I do not mean to disavow all the artistic and activist projects I have collaborated on and written about over the last fifteen years, particularly not because quite a lot of them were overtly antagonistic and unfolded outside official spaces — but nonetheless the effects of technological fetishism and its linkage to corporate profit are still very clear to me, and I have very often seen governments using the idealism of open source and DIY activism to cover over the pursuit of business as usual. Already a couple years ago I wrote a text called “The Absent Rival: Radical Art in a Political Vacuum,” to describe exactly the lack of meaningful confrontation that had been encountered by activist groups like the Yes Men. Especially now I am puzzled by the passivity of the American citizenry who have just been royally ripped off by the corporate-financial class and yet since Obama’s election, no one has taken to the streets, even while Geithner, Bernanke and Summers do everything to reinstate the power of the bankers. It’s obviously not just the fault of social media, far from it, but why are people in the overdeveloped countries no longer able to use the tremendous communicative possibilities offered by the Internet to organize themselves politically, as they (we) were seemingly able to do around the turn of the century? That they are doing it in Iran right now is of course fantastic, and it recalls some of the potential (see for example the very enthusiastic text by Henry Giroux on Counterpunch — you wonder, did he somehow miss Seattle and Genoa?). But Iran is a totally different situation from here, it is a closed society, ours is a liberal society, founded precisely on the legitimacy granted by open communication. Openness is a tough nut to crack, precisely because there is no shell, no outside.

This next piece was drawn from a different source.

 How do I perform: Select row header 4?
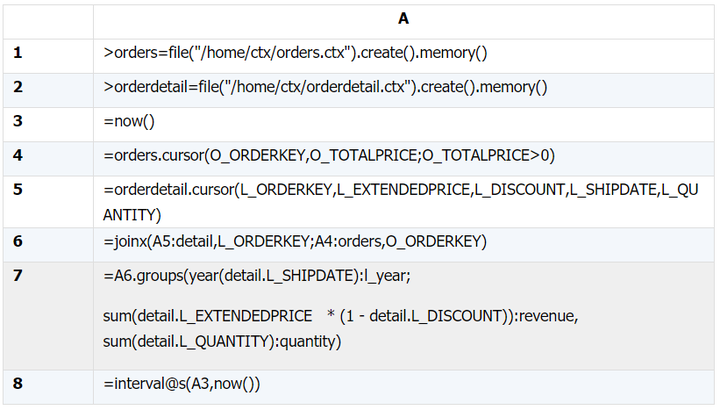pos(48,155)
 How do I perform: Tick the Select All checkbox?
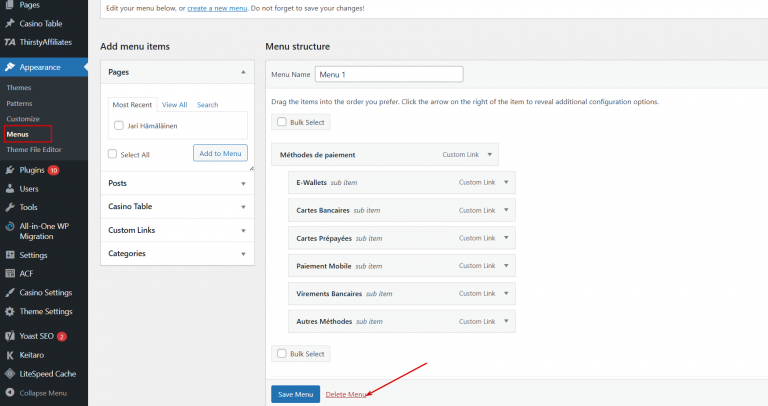tap(112, 154)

Let’s consider what I think is Jodi’s most challenging idea. The question is stated in the text from which I have been quoting: “If Freud is correct in saying that a fetish not only covers over a trauma but that in so doing it helps one through a trauma, what might serve as an analogous sociopolitical trauma today?” [110]. The answer is most fully stated, fittingly enough, in a short “Reply” she made to Wendy Brown and a number of other critics of neoliberalism in the journal Theory & Event, 11/4 (2008). Now I will offer a long and sustained quote from that reply:

“The idea of communicative capitalism highlights the way participation and the freedom to express oneself are essential to the economic success of neoliberalism — telecommunications networks are inseparable from production, consumption, political expression, and state surveillance. The more people participate — blog, email, register their opinions — the stronger the telecommunications infrastructure necessary for financial flows and markets and the greater the opportunities for surveillance. Under communicative capitalism, then, communication functions fetishistically as a disavowal of a more fundamental political disempowerment or castration.

“If Freud is correct in saying a fetish not only covers over a trauma but in so doing helps one through a trauma, what might serve as the analogous socio-political trauma today? A likely answer can be found in the left’s role in the collapse of the welfare state: its betrayal of fundamental commitments to social solidarity. I want to flag three aspects of left failure in order to mark some of the political aspects of the open site of trauma…: the left’s abandonment of workers and the poor, its retreat from the state and repudiation of collective action, and its acceptance of the neoliberal economy as the “only game in town.”

“The late 1960s and early 1970s witnessed a set of profound changes in the world economy, changes associated with declines in economic growth and increases in inflation and unemployment. Powerful figures in the corporate and finance sectors took this opportunity to dismantle the welfare state (by privatizing public holdings, cutting back on public services, and rewriting laws for the benefit of corporations). For the most part, the American left seemed relatively unaware of the ways business was acting as a class to consolidate political power — a fundamental component of which was the passage of a set of campaign finance laws establishing the rights of corporations to contribute unlimited amounts of money to political parties and political action committees. Instead, coming out of the movements associated with 1968, increasingly prominent voices on the left emphasized and fought for personal freedoms, freedoms from parental and state constraints as well as freedoms for the expression of differences of race, sex, and sexuality. While these ideals were situated within movements for social justice, their coexistence was precarious, as tensions at the time between workers and students made clear….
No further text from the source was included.